Wendy Tan-White, who served as vice president of X, Alphabet's moonshot subsidiary, has been named CEO of the new company, which will operate out of offices in Mountain View, California, and Munich, Germany.
Announcing Intrinsic in a blog post, Tan-White said the new team will be designing software tools to make industrial robots easier to use and more cost-effective.
“By unlocking access to these incredible productivity tools, we hope to support a shift towards a more sustainable and equitable way of making things,” she wrote.
Once more unto the breach
Intrinsic is the latest project to be spun out of X, following the likes of Waymo, Verily Life Sciences, and Loon.
The industrial robotics team was incubating within the division for five and a half years, according to Tan-White. During the time spent as part of Alphabet’s moonshot factory, the team worked on technologies like automated perception, reinforcement learning, and motion planning, among others, to give industrial robots the ability to automatically learn and make adjustments as they’re completing tasks.
“In one instance, we trained a robot in two hours to complete a USB connection task that would take hundreds of hours to program. In other tests, we orchestrated multiple robot arms to assemble an architectural installation and a simple piece of furniture,” Tan-White said.
While admitting that such tasks are both unrealistic and unaffordable to run at scale today, she looked to the long-term. Intrinsic's software has the potential "to help with a much wider range of problems and drive up the diversity of goods that can be produced affordably and sustainably," she said.
The new company is looking for partners – especially firms in the automotive, electronics, and healthcare industries.
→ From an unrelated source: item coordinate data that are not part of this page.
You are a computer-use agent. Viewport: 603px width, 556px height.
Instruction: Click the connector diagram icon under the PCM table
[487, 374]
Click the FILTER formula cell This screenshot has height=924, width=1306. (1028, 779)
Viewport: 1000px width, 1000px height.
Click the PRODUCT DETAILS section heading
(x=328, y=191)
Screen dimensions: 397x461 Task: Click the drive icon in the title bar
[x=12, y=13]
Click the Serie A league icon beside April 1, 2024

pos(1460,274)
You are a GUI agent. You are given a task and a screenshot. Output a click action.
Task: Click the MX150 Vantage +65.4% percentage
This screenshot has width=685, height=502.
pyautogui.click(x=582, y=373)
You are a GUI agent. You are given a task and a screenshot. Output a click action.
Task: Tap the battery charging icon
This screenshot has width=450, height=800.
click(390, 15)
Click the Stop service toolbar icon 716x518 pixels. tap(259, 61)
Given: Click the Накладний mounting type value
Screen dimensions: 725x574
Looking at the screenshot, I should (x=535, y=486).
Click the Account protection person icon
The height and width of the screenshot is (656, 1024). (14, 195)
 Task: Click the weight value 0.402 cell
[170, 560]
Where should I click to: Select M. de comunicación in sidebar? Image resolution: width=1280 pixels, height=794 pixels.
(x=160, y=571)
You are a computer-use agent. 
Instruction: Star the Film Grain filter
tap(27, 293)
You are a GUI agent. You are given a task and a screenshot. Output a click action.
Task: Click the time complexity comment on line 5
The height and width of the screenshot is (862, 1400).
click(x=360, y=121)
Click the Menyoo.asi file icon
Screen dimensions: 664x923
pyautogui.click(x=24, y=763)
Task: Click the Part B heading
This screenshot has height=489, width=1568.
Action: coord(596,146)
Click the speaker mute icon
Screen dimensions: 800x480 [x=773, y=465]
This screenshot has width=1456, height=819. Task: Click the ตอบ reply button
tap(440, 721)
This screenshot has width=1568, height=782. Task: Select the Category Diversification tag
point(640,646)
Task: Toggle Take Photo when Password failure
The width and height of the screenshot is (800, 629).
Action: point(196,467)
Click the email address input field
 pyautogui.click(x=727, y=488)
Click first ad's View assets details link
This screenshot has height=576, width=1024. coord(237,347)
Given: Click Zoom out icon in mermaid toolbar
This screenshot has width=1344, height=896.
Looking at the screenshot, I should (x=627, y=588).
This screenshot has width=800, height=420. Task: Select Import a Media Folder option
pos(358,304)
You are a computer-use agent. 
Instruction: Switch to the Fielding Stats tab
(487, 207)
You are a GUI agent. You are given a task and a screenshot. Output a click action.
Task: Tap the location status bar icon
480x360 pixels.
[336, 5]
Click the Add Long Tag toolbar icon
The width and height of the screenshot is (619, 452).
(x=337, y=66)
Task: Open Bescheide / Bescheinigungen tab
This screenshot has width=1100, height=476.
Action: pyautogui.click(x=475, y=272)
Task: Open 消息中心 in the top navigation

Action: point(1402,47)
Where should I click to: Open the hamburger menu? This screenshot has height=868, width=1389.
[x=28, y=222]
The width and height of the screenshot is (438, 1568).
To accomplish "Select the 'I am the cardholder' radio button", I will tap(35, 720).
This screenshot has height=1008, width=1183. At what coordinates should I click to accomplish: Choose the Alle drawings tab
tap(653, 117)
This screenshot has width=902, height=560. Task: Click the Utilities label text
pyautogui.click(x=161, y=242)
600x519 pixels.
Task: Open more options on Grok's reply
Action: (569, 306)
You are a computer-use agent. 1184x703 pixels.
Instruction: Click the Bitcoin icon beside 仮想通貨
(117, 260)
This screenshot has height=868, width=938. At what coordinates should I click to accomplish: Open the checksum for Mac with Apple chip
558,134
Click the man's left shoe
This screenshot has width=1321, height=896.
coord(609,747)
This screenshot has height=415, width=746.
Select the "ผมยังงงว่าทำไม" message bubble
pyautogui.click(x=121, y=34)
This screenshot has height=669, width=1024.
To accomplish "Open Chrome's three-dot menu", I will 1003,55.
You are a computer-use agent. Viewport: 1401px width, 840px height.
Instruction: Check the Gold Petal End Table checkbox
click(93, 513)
It is also looking for staff, including AI experts, software engineers, and roboticists.
Intrinsic already boasts some high-profile hires: AI expert and Google roboticist Torsten Kroeger will serve as chief technology officer, and Engelberger Award winner Martin Haegele as the firm’s industry lead.
Google has a long and complicated history with robotics. It acquired eight robotics companies, including Schaft and Boston Dynamics, and placed them all under the leadership of Andy Rubin, the creator of the Android operating system. Hundreds of new engineers were hired, only for the initiative, codenamed Replicant, to falter soon after.
Rubin quit in 2014, with the various firms clashing over projects and long-term goals. It later emerged that Rubin’s departure was forced – due to sexual misconduct claims. He walked away with a $90m exit package and invested in a new phone company and VC fund.
Boston Dynamics was sold to SoftBank in June 2017, with Hyundai snapping up an 80 percent share in the makers of Spot at the tail end of 2020 for $1.1 billion, and immediately making the robot dog the centerpiece of its marketing strategy.